Certification Problem

Input (TPDB TRS_Standard/Transformed_CSR_04/PALINDROME_nosorts_GM)

The rewrite relation of the following TRS is considered.

a____(__(X,Y),Z)	→	a____(mark(X),a____(mark(Y),mark(Z)))	(1)
a____(X,nil)	→	mark(X)	(2)
a____(nil,X)	→	mark(X)	(3)
a__and(tt,X)	→	mark(X)	(4)
a__isNePal(__(I,__(P,I)))	→	tt	(5)
mark(__(X1,X2))	→	a____(mark(X1),mark(X2))	(6)
mark(and(X1,X2))	→	a__and(mark(X1),X2)	(7)
mark(isNePal(X))	→	a__isNePal(mark(X))	(8)
mark(nil)	→	nil	(9)
mark(tt)	→	tt	(10)
a____(X1,X2)	→	__(X1,X2)	(11)
a__and(X1,X2)	→	and(X1,X2)	(12)
a__isNePal(X)	→	isNePal(X)	(13)

Property / Task

Prove or disprove termination.

Answer / Result

Yes.

Proof (by ttt2 @ termCOMP 2023)

1 Rule Removal

Using the Knuth Bendix order with w0 = 1 and the following precedence and weight functions

prec(isNePal)	=	2		weight(isNePal)	=	4
prec(and)	=	8		weight(and)	=	0
prec(a__isNePal)	=	3		weight(a__isNePal)	=	4
prec(a__and)	=	9		weight(a__and)	=	0
prec(tt)	=	11		weight(tt)	=	2
prec(nil)	=	10		weight(nil)	=	2
prec(mark)	=	15		weight(mark)	=	0
prec(a____)	=	1		weight(a____)	=	1
prec(__)	=	0		weight(__)	=	1

all of the following rules can be deleted.

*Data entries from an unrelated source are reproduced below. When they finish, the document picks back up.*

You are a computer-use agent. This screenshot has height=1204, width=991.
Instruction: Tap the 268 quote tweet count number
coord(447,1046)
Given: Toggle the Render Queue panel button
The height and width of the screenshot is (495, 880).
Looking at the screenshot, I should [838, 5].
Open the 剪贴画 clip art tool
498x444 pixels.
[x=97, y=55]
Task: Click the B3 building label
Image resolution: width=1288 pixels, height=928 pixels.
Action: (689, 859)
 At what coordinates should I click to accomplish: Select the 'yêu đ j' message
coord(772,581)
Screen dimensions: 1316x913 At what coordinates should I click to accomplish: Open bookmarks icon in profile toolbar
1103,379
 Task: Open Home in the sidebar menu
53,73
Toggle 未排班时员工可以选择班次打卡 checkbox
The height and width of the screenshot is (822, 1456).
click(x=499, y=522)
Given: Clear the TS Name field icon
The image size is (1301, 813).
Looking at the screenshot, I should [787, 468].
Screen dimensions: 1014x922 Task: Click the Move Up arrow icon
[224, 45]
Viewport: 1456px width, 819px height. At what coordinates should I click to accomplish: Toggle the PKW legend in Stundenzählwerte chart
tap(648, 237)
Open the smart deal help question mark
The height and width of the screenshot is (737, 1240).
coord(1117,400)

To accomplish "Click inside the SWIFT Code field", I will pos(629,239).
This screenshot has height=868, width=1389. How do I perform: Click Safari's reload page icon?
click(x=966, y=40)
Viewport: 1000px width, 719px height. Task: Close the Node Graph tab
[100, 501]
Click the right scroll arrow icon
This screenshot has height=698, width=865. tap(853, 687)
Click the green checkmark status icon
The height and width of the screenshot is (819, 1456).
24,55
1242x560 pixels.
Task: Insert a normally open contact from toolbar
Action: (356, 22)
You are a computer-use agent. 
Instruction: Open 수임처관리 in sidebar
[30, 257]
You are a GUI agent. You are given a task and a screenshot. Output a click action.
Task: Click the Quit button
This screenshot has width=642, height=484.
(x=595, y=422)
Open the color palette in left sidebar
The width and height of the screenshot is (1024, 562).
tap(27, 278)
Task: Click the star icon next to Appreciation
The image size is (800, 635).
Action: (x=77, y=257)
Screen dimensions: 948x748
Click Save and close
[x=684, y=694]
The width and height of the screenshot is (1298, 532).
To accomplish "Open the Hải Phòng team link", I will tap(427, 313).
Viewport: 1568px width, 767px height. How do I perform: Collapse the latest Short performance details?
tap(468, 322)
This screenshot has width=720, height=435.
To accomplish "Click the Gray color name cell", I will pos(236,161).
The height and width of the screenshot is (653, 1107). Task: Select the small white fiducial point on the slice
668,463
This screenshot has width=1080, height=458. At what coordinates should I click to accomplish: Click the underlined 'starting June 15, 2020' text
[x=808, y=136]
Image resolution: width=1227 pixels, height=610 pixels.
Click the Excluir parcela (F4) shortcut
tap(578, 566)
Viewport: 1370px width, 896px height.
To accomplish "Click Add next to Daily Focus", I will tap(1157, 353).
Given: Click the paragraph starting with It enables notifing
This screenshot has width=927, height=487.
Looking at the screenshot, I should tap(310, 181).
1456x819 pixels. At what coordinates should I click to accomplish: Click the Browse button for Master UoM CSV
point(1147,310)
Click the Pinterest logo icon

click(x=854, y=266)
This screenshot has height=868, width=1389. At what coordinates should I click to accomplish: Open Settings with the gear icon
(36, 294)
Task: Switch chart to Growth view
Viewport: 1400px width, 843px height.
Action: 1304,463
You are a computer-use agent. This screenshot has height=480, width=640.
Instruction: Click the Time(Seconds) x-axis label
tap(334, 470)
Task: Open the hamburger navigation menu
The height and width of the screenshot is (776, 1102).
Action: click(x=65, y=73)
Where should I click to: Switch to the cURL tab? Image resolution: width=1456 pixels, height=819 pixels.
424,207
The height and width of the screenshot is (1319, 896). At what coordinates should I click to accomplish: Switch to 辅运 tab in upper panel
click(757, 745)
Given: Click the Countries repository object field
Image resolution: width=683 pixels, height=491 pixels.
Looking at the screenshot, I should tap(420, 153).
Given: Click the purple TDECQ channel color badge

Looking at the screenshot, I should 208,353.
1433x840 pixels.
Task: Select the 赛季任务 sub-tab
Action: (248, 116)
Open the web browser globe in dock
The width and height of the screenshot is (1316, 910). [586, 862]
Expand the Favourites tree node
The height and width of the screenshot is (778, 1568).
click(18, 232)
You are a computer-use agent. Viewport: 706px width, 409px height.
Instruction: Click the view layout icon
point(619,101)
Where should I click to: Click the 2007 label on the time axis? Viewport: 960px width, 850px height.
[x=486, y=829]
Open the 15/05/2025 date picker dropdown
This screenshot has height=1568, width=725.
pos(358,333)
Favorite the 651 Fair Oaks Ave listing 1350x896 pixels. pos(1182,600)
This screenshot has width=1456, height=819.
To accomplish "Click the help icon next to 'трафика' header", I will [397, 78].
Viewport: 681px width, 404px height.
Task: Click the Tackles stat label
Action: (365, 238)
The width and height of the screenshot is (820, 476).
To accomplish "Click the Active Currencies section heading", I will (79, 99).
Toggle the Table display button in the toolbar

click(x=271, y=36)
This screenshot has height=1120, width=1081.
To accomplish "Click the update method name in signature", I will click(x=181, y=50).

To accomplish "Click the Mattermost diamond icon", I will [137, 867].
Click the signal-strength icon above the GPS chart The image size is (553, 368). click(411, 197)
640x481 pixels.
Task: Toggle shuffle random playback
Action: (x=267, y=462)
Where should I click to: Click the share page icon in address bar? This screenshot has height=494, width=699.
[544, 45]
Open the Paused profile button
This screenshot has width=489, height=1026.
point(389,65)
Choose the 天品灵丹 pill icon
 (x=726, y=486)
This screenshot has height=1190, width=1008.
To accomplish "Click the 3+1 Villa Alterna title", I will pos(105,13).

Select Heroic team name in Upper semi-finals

a____(__(X,Y),Z)	→	a____(mark(X),a____(mark(Y),mark(Z)))	(1)
a____(X,nil)	→	mark(X)	(2)
a____(nil,X)	→	mark(X)	(3)
a__and(tt,X)	→	mark(X)	(4)
a__isNePal(__(I,__(P,I)))	→	tt	(5)
mark(__(X1,X2))	→	a____(mark(X1),mark(X2))	(6)
mark(and(X1,X2))	→	a__and(mark(X1),X2)	(7)
mark(isNePal(X))	→	a__isNePal(mark(X))	(8)
mark(nil)	→	nil	(9)
mark(tt)	→	tt	(10)
a____(X1,X2)	→	__(X1,X2)	(11)
a__and(X1,X2)	→	and(X1,X2)	(12)
a__isNePal(X)	→	isNePal(X)	(13)

1.1 R is empty

There are no rules in the TRS. Hence, it is terminating.